Claude 3.5 Sonnet Connections Evals

[posts] September 21, 2024

I’ve continued experimenting with techniques to prompt a language model to solve Connections. At a high level, I set out to design an approach to hold the model to a similar standard as a human player, within the restrictions of the game. These standards and guardrails include the following:

The model is only prompted to make one guess at a time
The model is given feedback after each guess including:
- if the guess was correct or incorrect
- if 3/4 words were correct
- if a guess was invalid (including a repeated group or if greater than or fewer than four words, or hallucinated words are proposed)
If the model guesses four words that fit in a group, the guess is considered correct, even if the category isn’t correct

An example#

Here is an example conversation between the model and the scorer, as the model attempts to solve the puzzle.

A few notes:

The chat can be collapsed if you’d rather not read it or once you get the general idea
XML-like tags like <scratchpad> are being hidden because they are being invisibly rendered by the DOM (I am working on a way around this, but you can look at the code for the exact prompt used)

claude-3-5-sonnet-20240620

user

"Connections" is a word categorization game. I will provide you with 16 words, and your goal is to find four groups of four words that share a common category. Each word will belong to only one category in the correct solution. Be careful of words that seem like they could fit in more than one category. Consider guessing other categories first to improve your chances of success by elimination of more obvious groups.
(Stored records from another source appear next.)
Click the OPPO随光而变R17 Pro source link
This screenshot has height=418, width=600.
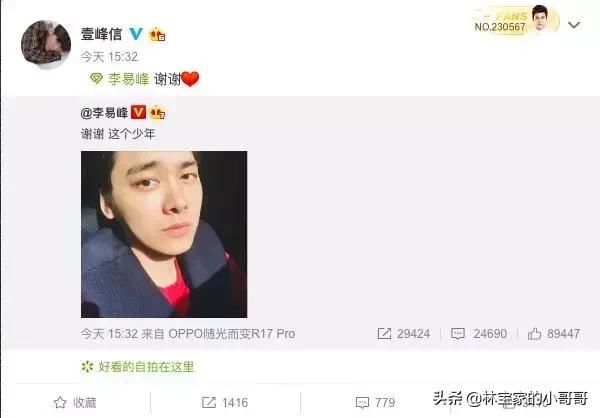point(232,334)
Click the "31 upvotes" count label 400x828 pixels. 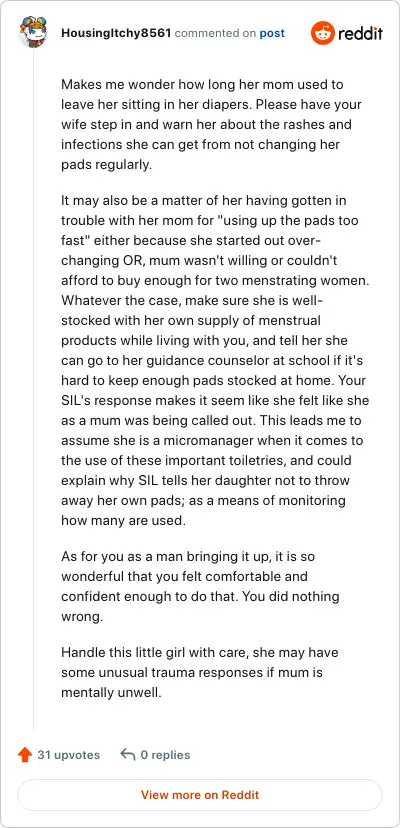tap(68, 755)
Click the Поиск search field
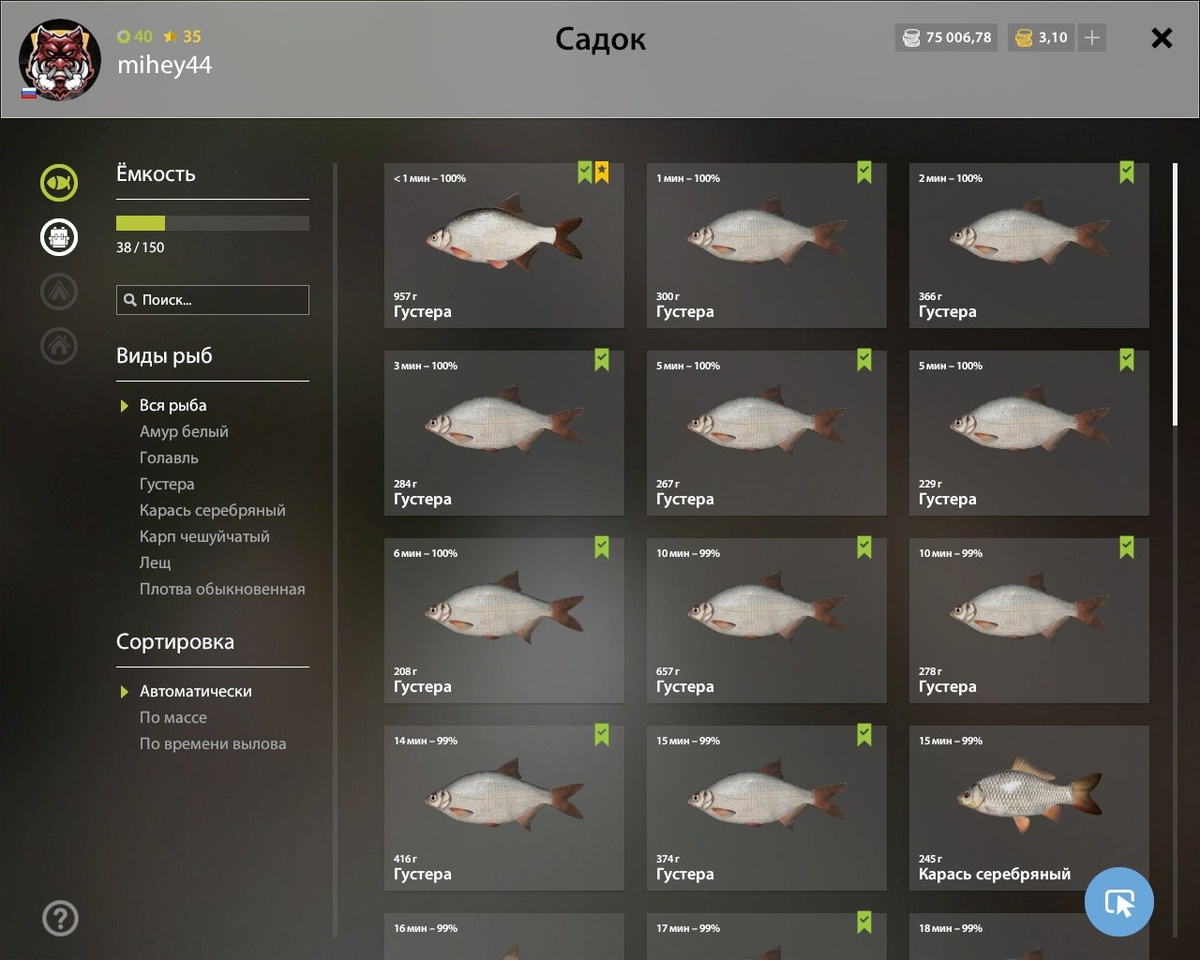 click(x=213, y=300)
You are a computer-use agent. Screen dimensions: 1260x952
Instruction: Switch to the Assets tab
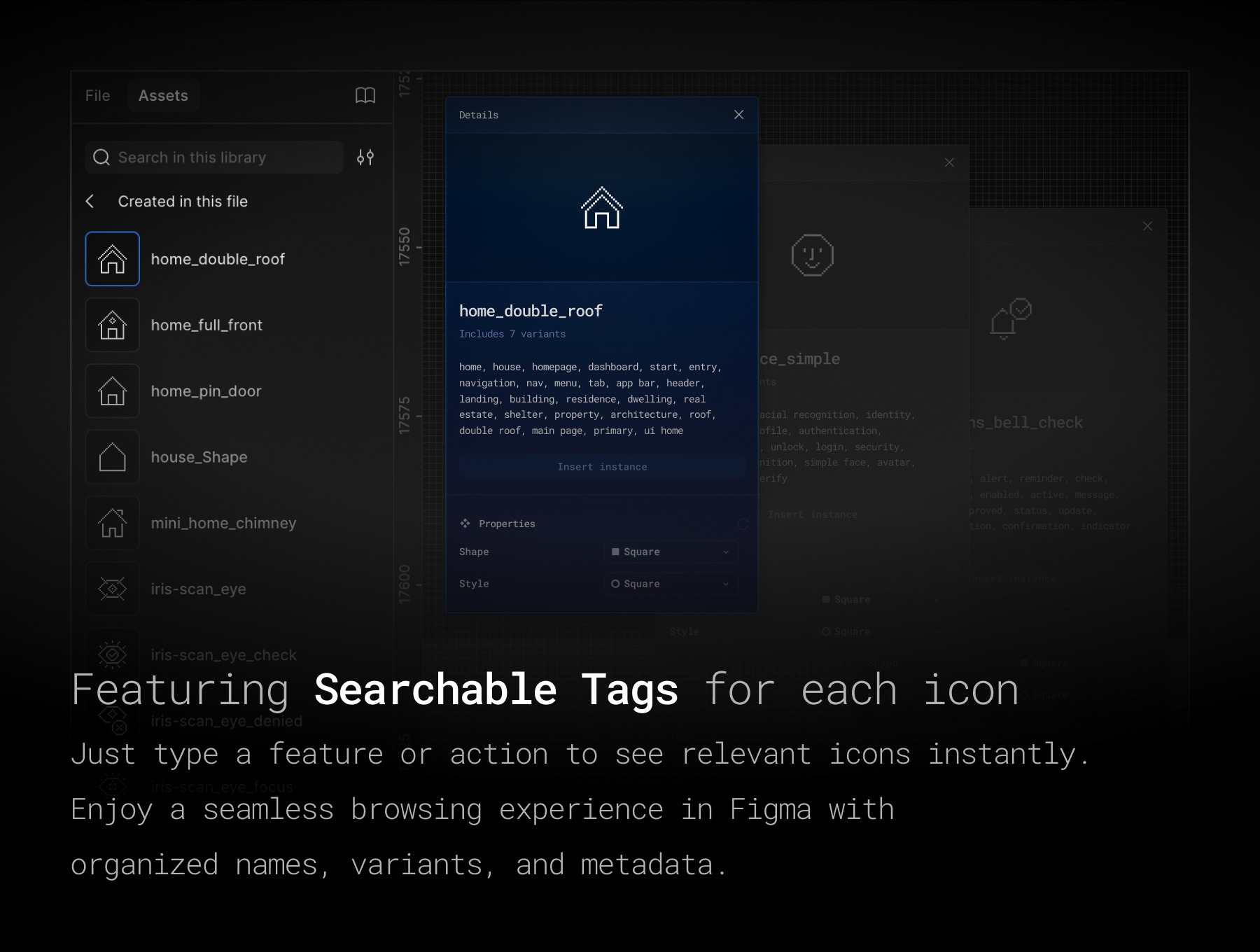click(163, 95)
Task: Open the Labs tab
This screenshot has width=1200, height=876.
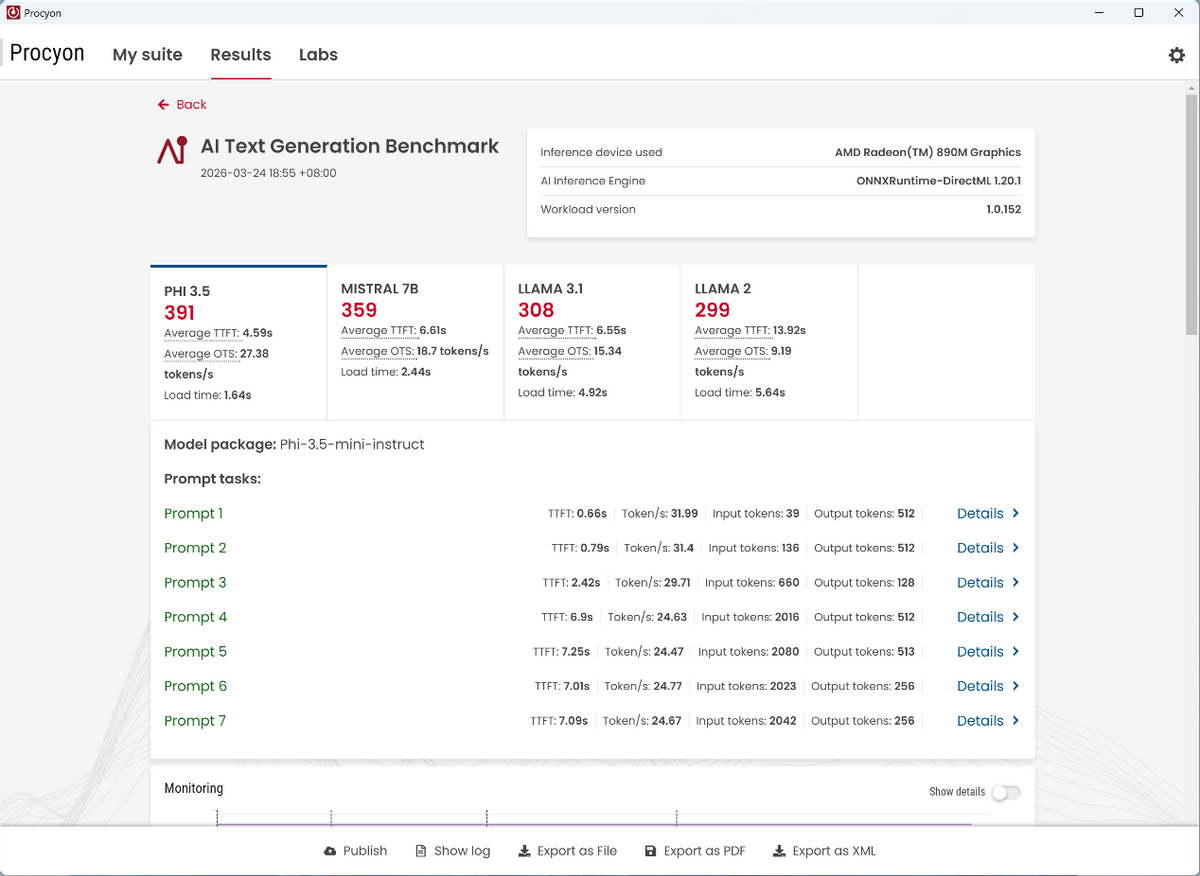Action: point(318,55)
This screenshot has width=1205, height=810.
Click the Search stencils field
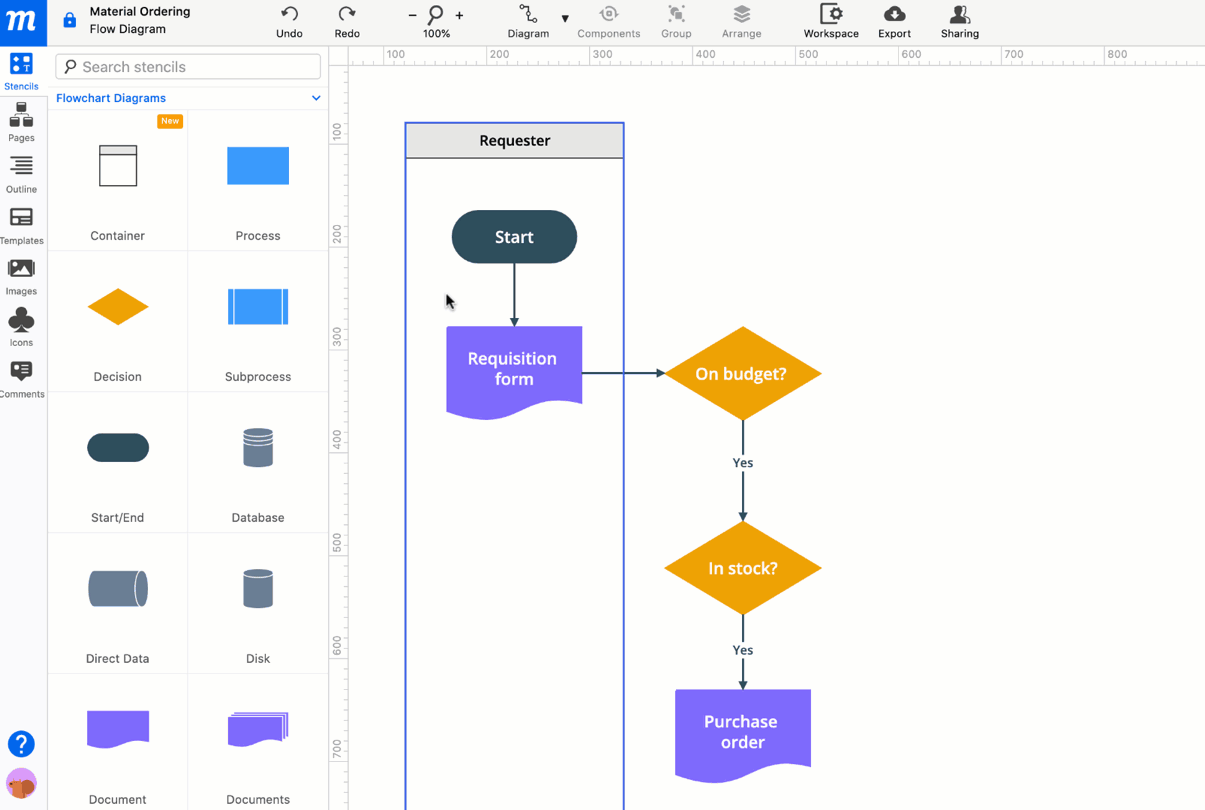(188, 66)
You have a maximum of four incorrect guesses, so choose carefully!

After I give you the words, you will suggest one group of four words at a time and the category that connects them. I will provide feedback on whether the group of four words is correct or incorrect. The accuracy of the category name is not important; what matters is that the four words belong together. If three out of the four words you guess share a category, I will let you know. Otherwise, I will simply tell you if your guess was correct or incorrect.

Don't get discouraged if you make invalid guesses. Keep trying! I am very patient.

The connection between words is _not_ vague. The connection is clear and unambiguous, although it may not be obvious at first glance.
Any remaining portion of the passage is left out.